BEGIN AVAILABLE RECORDS
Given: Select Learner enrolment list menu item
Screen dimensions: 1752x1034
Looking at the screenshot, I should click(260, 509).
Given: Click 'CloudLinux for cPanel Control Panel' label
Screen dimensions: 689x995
END AVAILABLE RECORDS
BEGIN AVAILABLE RECORDS
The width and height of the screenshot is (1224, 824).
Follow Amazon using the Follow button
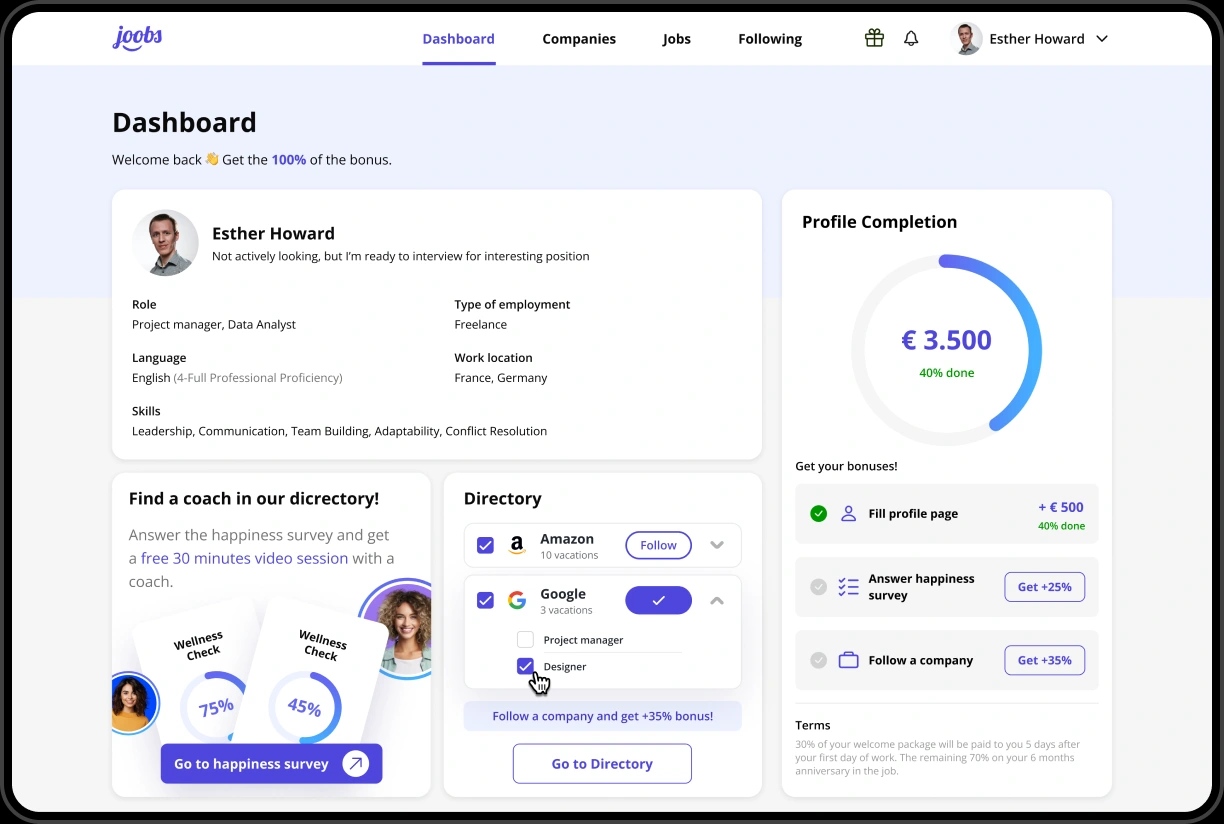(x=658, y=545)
END AVAILABLE RECORDS
▸ WHAT IS NEEDED
The answer must be every line from the records above that contains the word "Given", copied in full.

▸ SOLVED EXERCISE
Given: Select Learner enrolment list menu item
Given: Click 'CloudLinux for cPanel Control Panel' label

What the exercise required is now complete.